Like Mr Sunak, the high-flyer was privately educated (at James Allen’s Girls School) and went on to study both Maths and Philosophy at Oxford University.
And like Mr Sunak Ms Coutinho worked in finance – beginning her career at Merrill Lynch before moving on to KMPG, before leaving the City and joining Iain Duncan Smith’s Centre for Social Justice think tank.
Entering Westminster politics, she worked with Mr Sunak as a special adviser at the Treasury. A Brexit backer, like Mr Sunak, Ms Coutinho enjoyed a rapid rise through the ranks after winning the safe Tory seat of East Surrey in December 2019.
A keen supporter of Mr Sunak during his bid to become leader, she was rewarded with the job of children’s minister last October, having had a very brief spell as a junior minister in the Department for Work and Pensions.
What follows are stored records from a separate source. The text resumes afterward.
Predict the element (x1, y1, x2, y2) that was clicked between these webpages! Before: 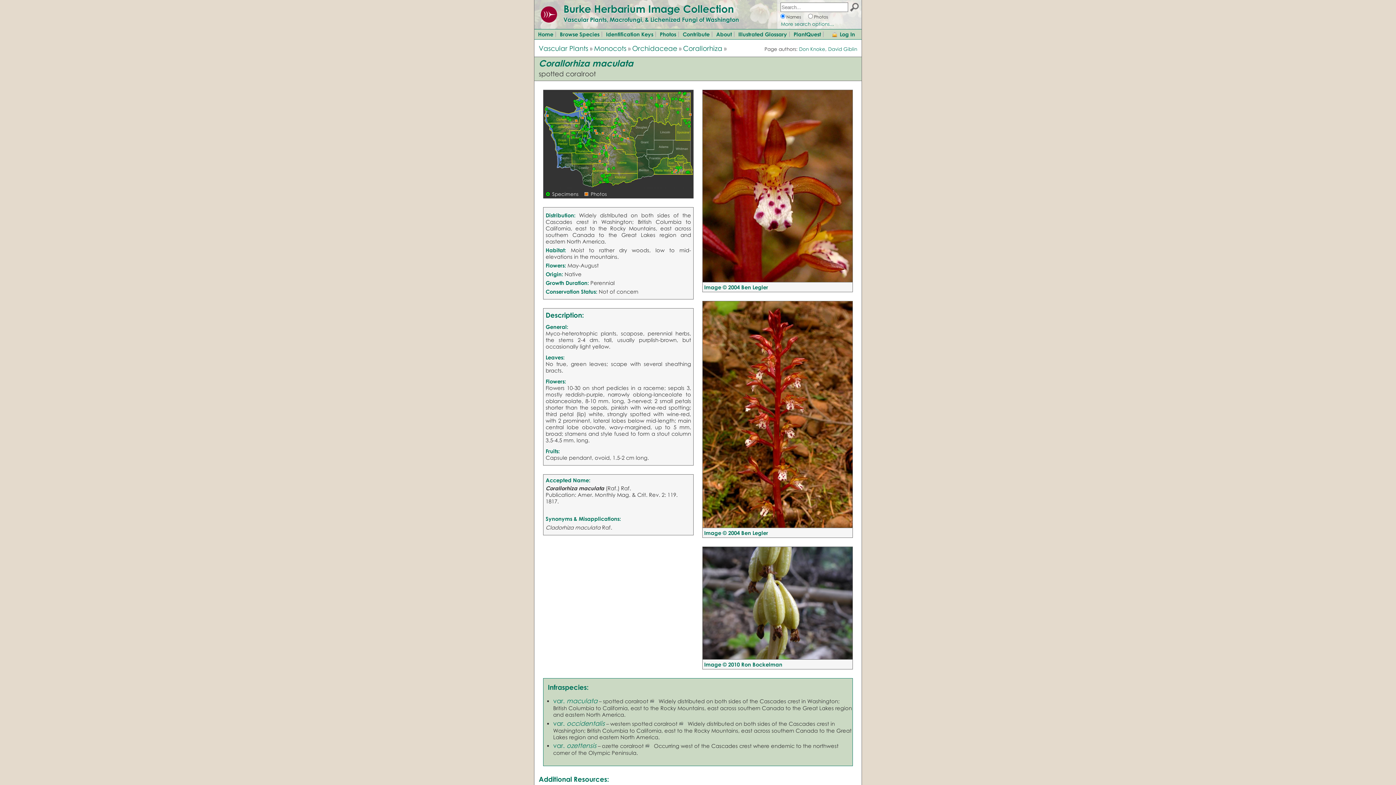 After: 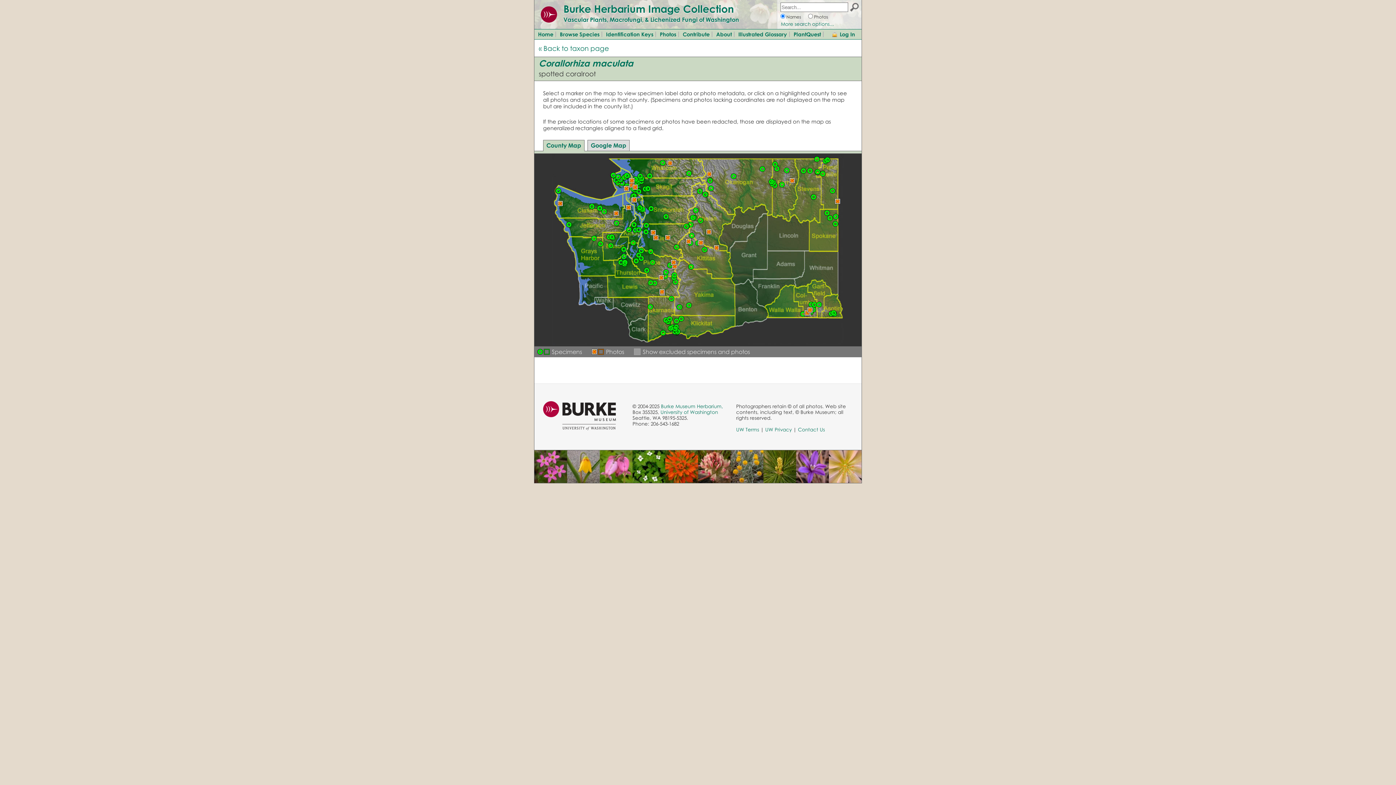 Action: bbox: (543, 183, 693, 189)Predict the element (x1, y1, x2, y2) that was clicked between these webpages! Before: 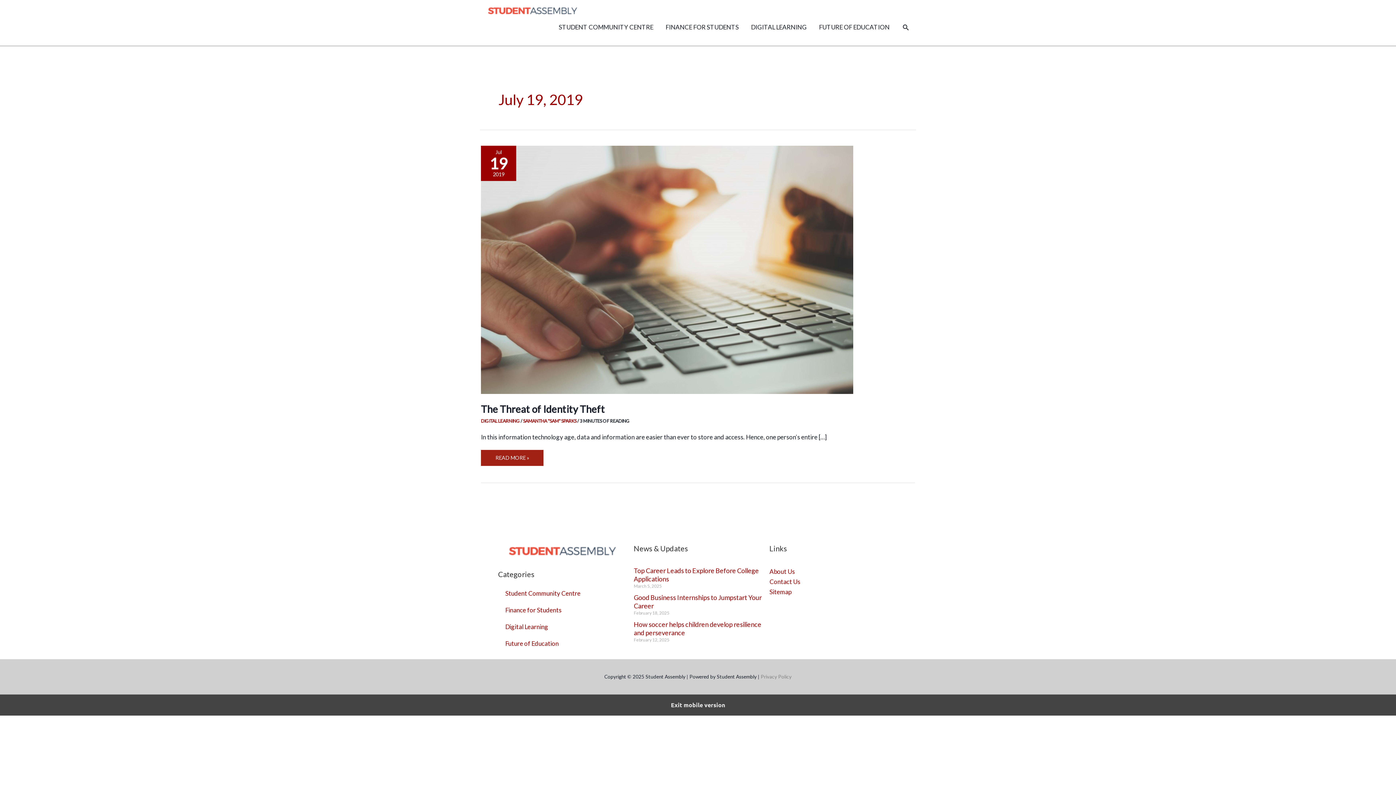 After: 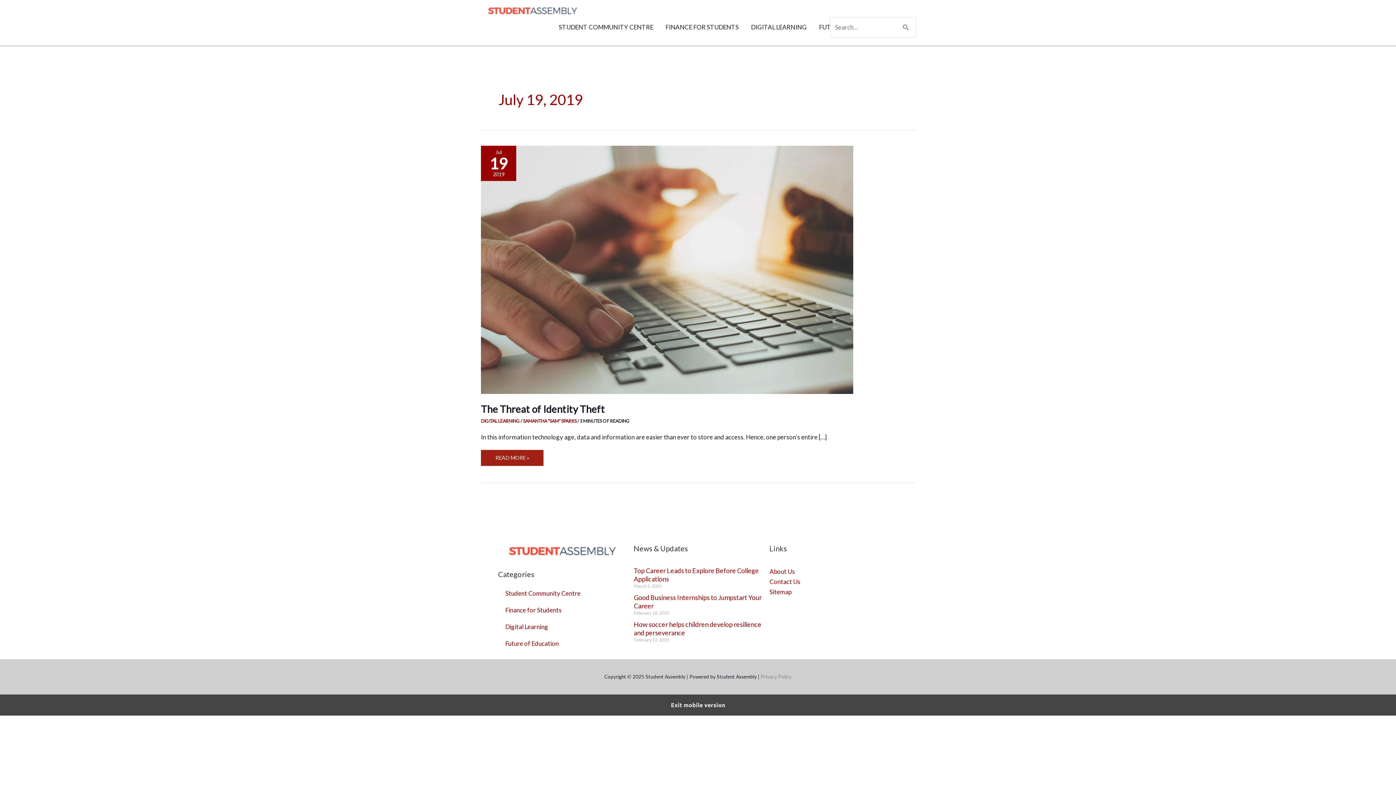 Action: label: SEARCH bbox: (902, 23, 910, 31)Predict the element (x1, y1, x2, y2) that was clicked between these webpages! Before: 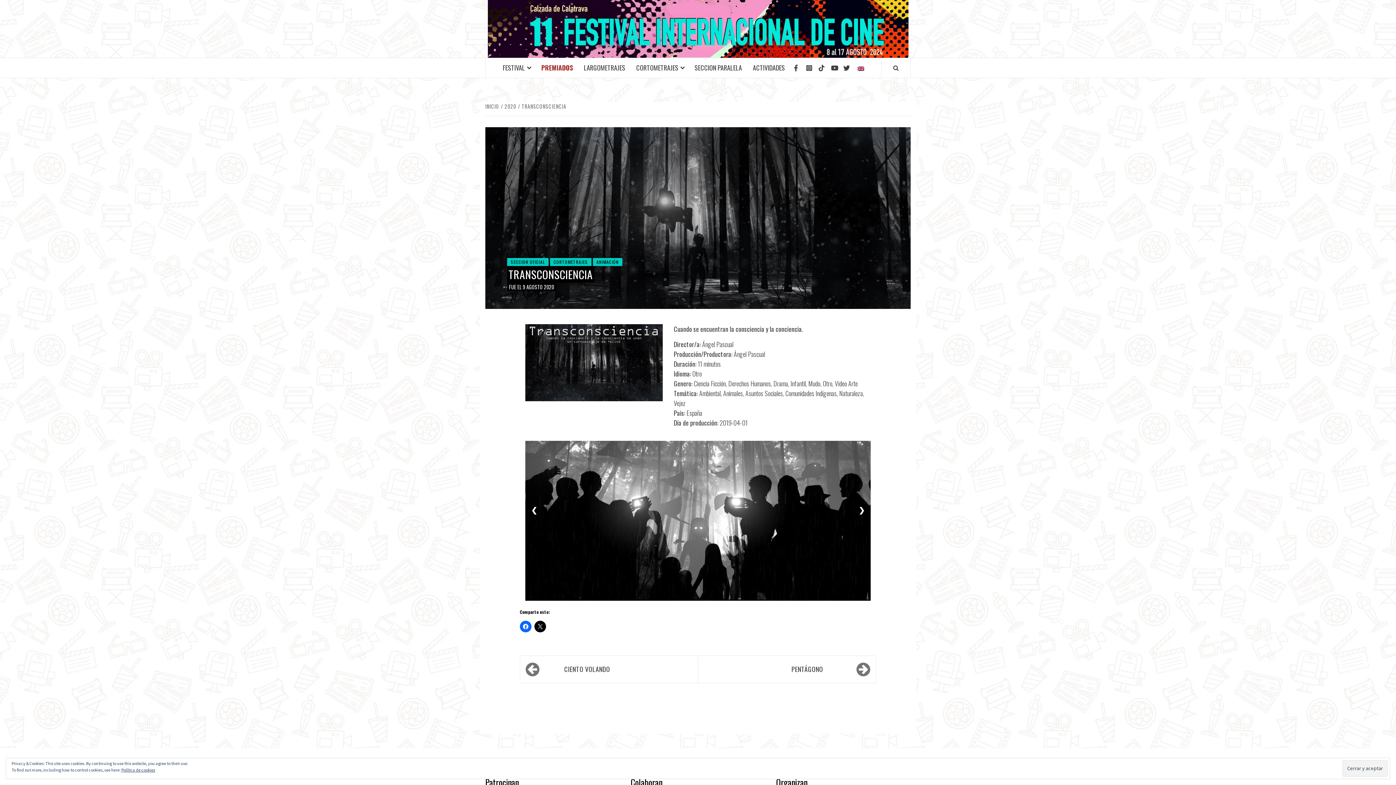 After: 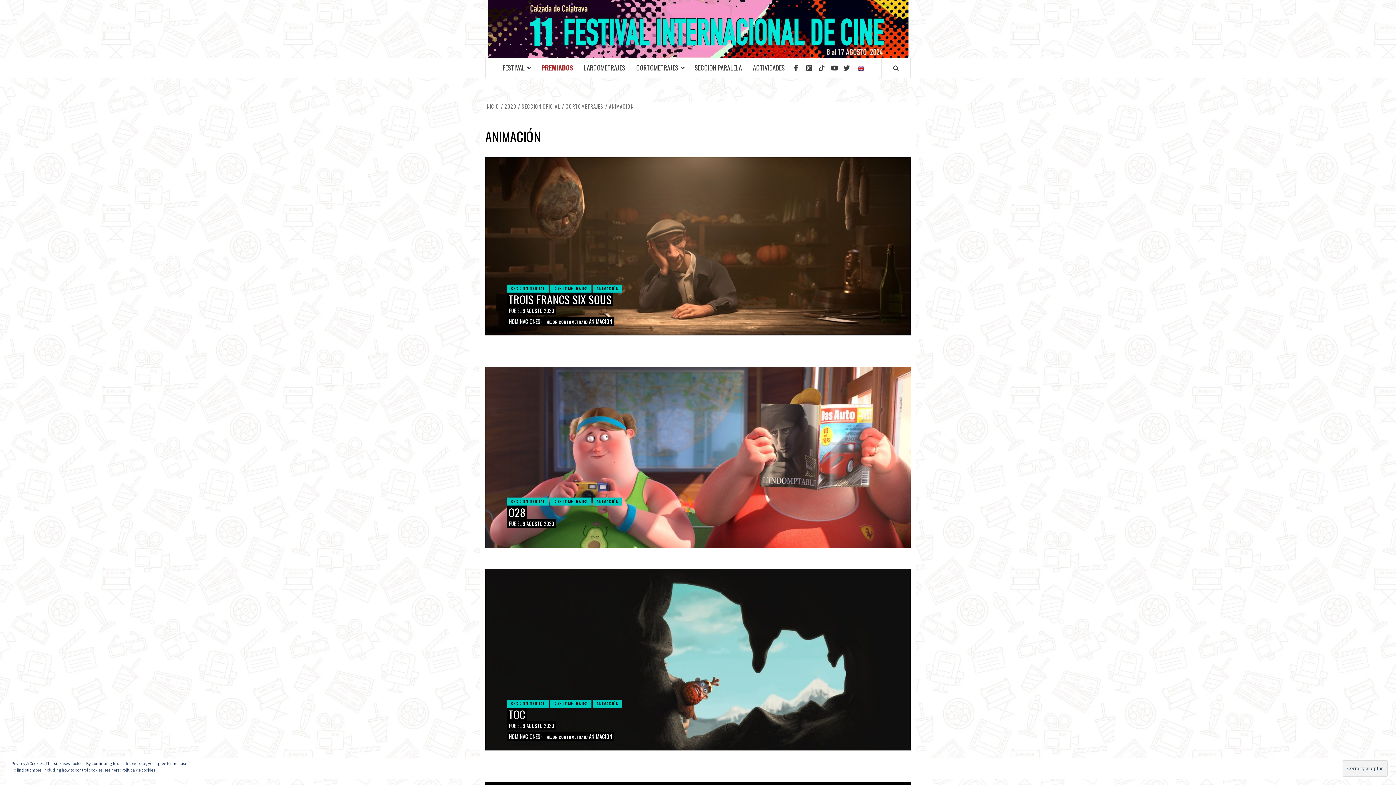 Action: bbox: (593, 258, 622, 266) label: ANIMACIÓNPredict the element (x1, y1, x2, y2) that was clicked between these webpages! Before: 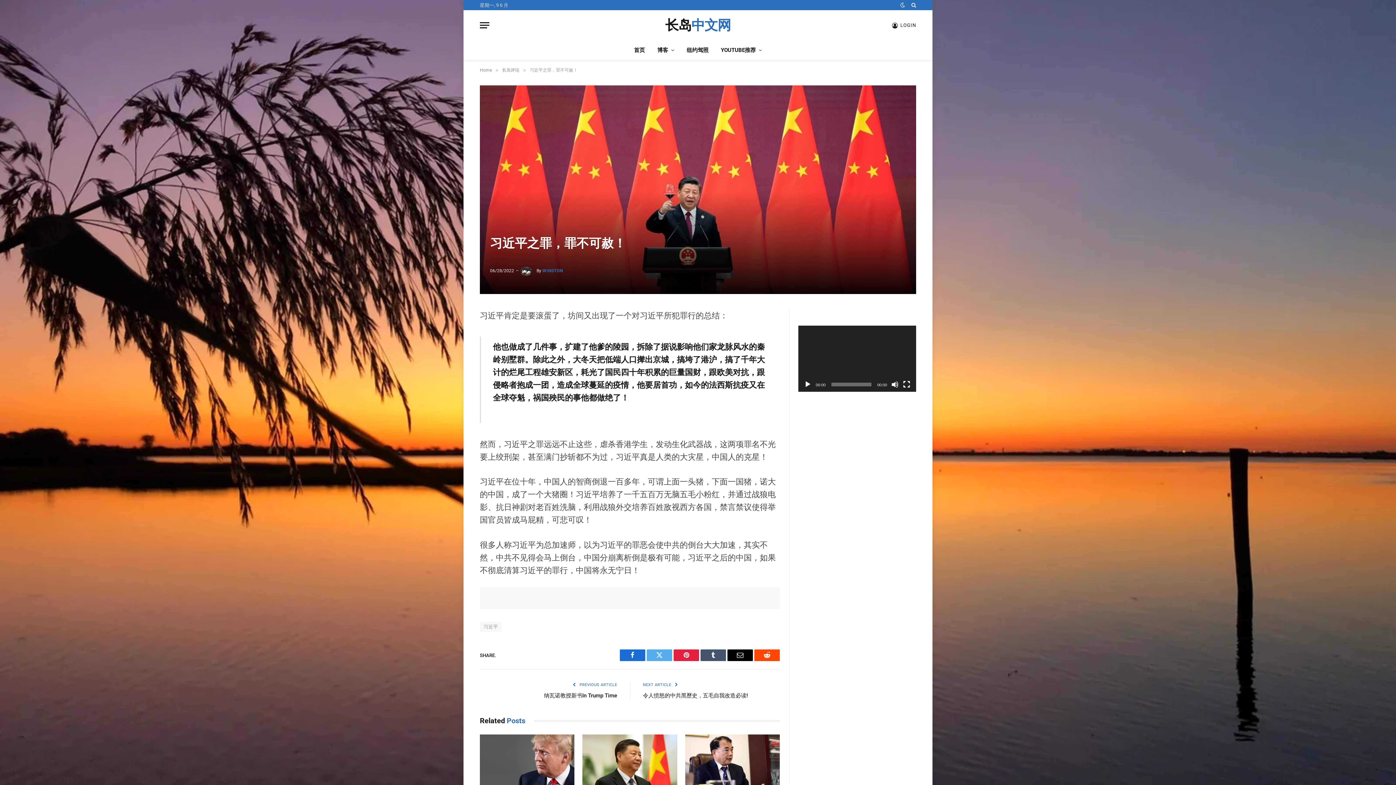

Ms Coutinho was once a contestant on the cooking programme The Taste, in which Nigella Lawson was a judge. She has previously said her ideal weekend as going to a food market and watching a good crime documentary.
Only four years after entering parliament, she has enjoyed an ascent nearly as dizzying as that of her boss Mr Sunak. Her new role as energy secretary is likely to be her biggest test yet.
Her arrival at the Department for Energy Security and Net Zero to replace Mr Shapps means the PM has another close ally heading an important portfolio.
But her arrival comes amid accusations that Mr Sunak and his ministers are rowing back on net zero commitments – with critics hitting out at plans to grant new licences for oil and gas extraction in the North Sea.
It remans to be seen if she brings any great change in policy. She recently objected to the expansion of the Ultra-Low Emission Zone (Ulez) in London, joining other Tory MPs in calling it a policy “clearly rejected by the people” during this summer’s Uxbridge by-election.
Labour’s shadow climate secretary Ed Miliband criticised the rapid turnover of ministers in the energy portfolio. He said “it speaks volumes about the failures of Tory policy that we are now onto the sixth secretary of state since 2019”.
Mr Miliband said “reshuffling of the deckchairs will not deliver the proper energy policy Britain needs” and said Ms Coutinho “needs to recognise that Grant Shapps’ approach has been a disaster”.
Labour’s shadow attorney general Emily Thornberry said: “I think that it doesn’t matter how often they reshuffle the jobs or Rishi Sunak finds another mate to help and to give a new job to. They don’t have any new ideas.”